#### The task
Return only the lines of the data below from the line with "Viewport: 1414px width, 840px height." up to and including the line with "Select the Board Room presenting tab bar", exactly as written, with the pictures omitted.

#### Dataset entries
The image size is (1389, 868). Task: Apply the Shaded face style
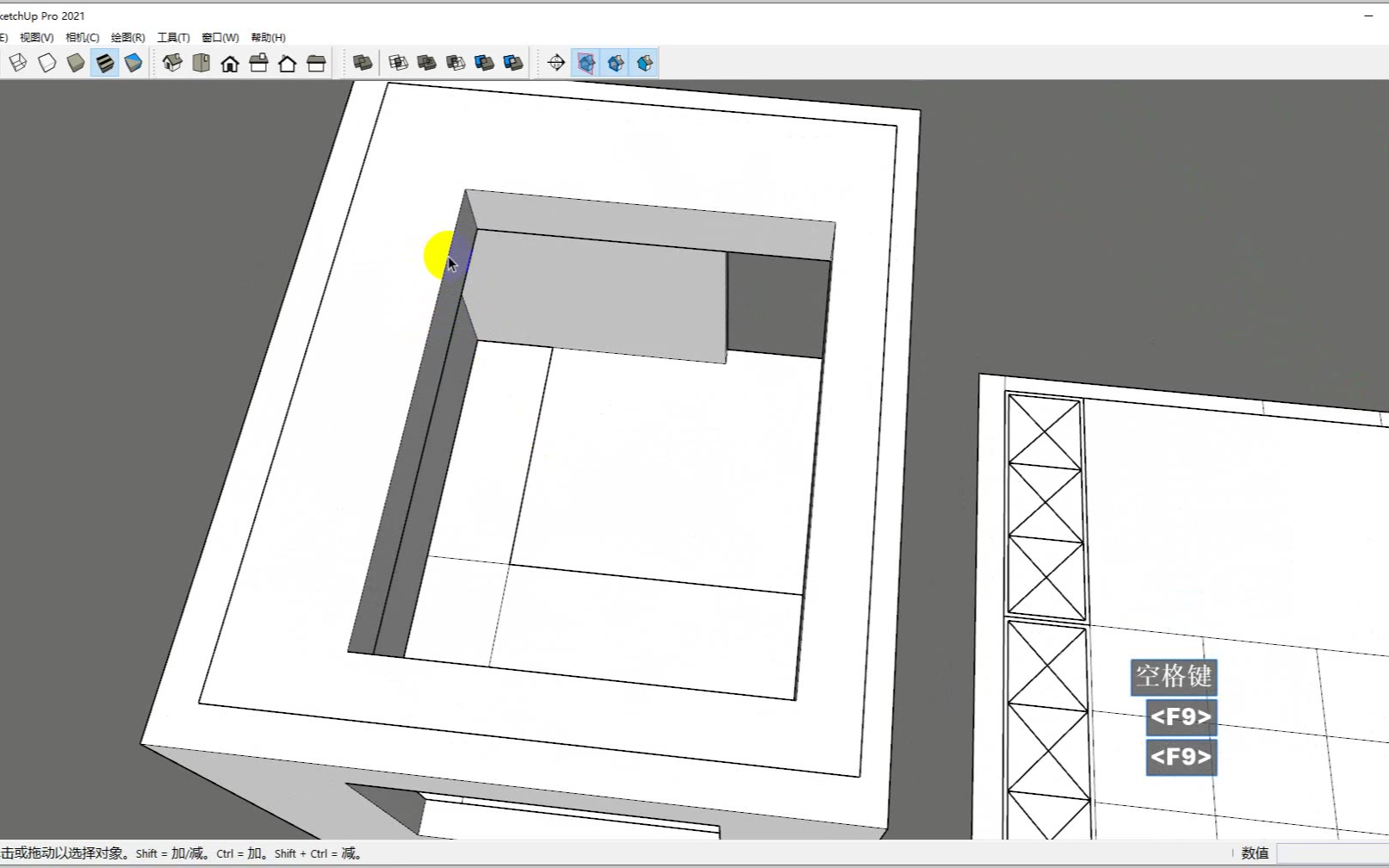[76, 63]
* * *
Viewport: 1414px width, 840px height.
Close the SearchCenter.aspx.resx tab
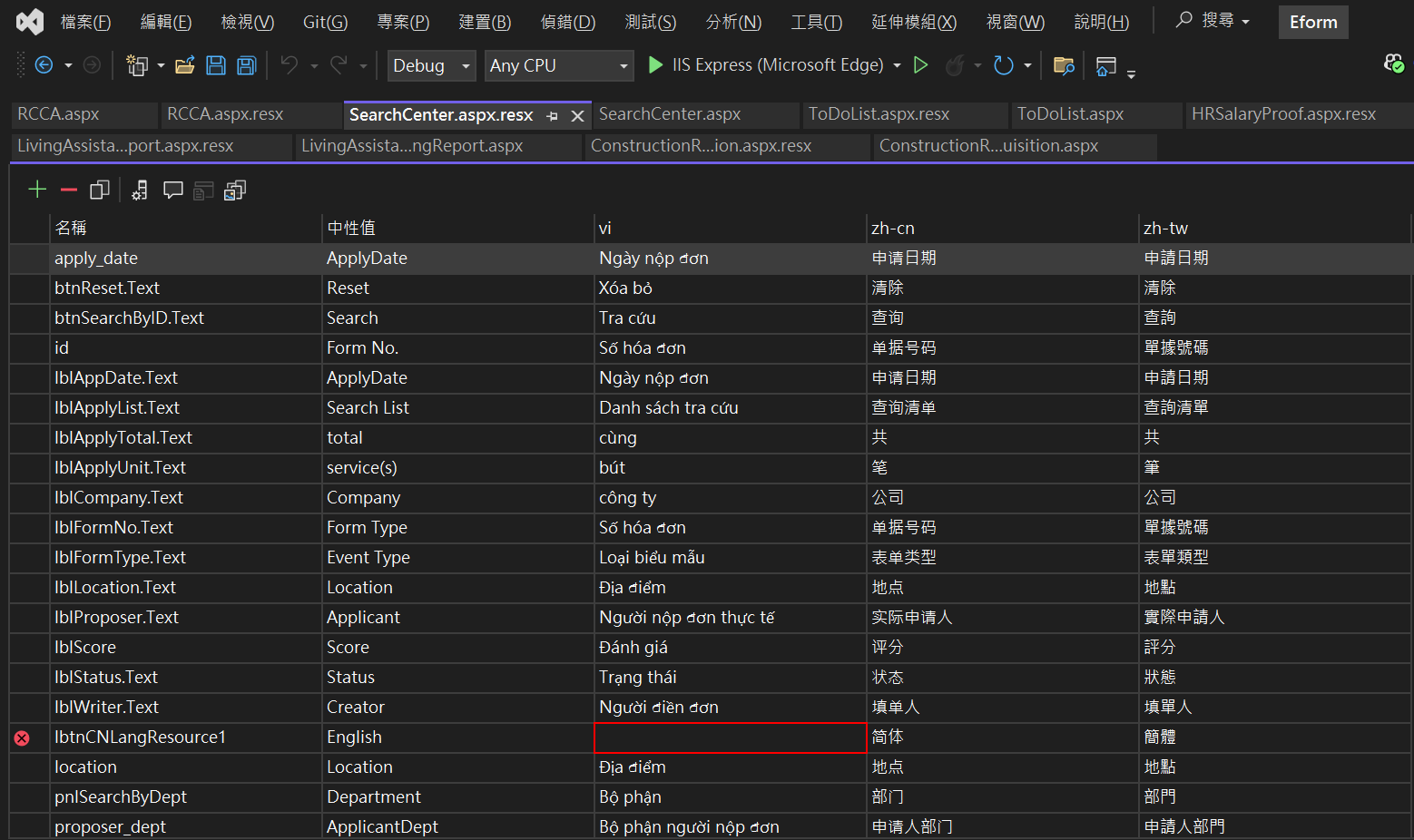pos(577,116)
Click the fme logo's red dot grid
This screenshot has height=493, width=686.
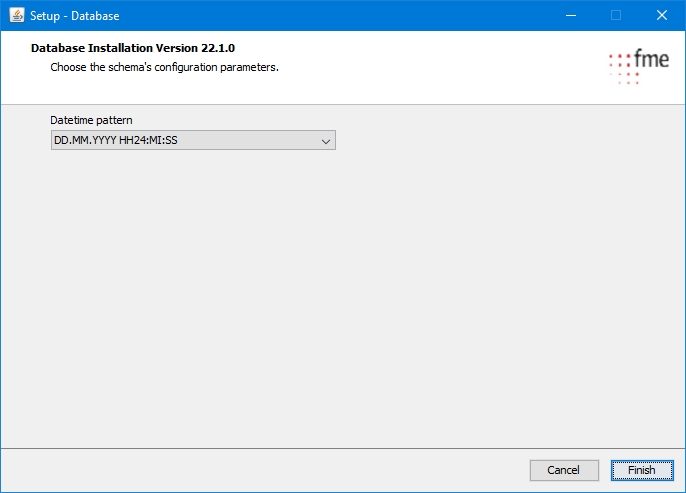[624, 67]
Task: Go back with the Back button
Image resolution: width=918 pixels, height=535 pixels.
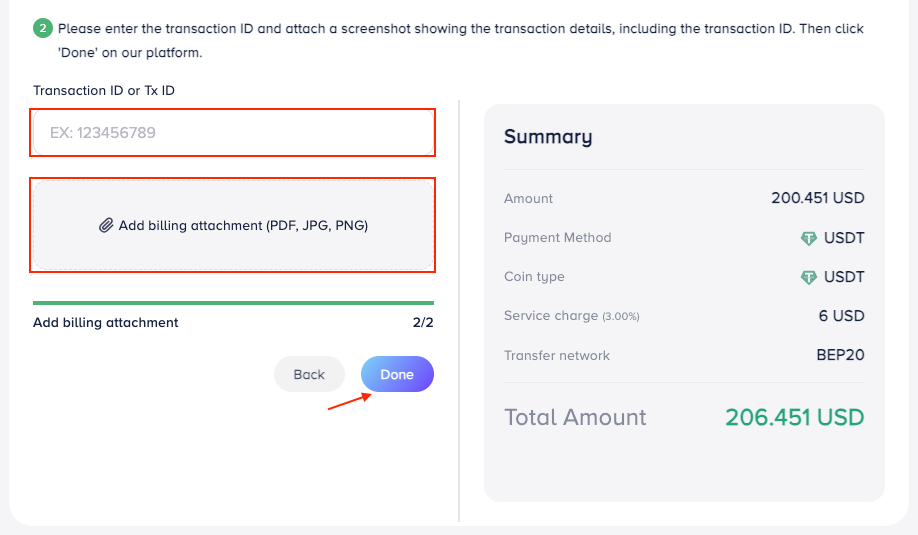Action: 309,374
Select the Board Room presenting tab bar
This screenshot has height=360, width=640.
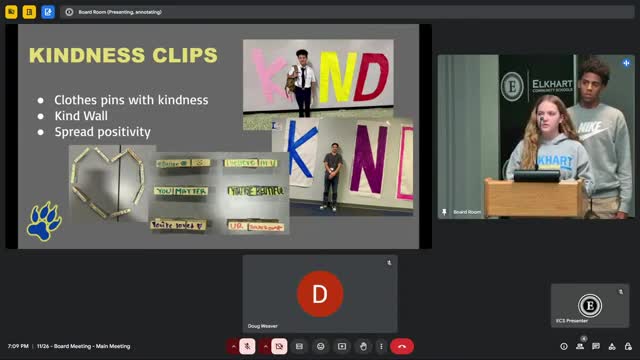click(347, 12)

#### Written reply
Viewport: 1414px width, 840px height.
Close the SearchCenter.aspx.resx tab
pos(577,116)
Click the fme logo's red dot grid
This screenshot has height=493, width=686.
[624, 67]
Task: Go back with the Back button
Image resolution: width=918 pixels, height=535 pixels.
Action: 309,374
Select the Board Room presenting tab bar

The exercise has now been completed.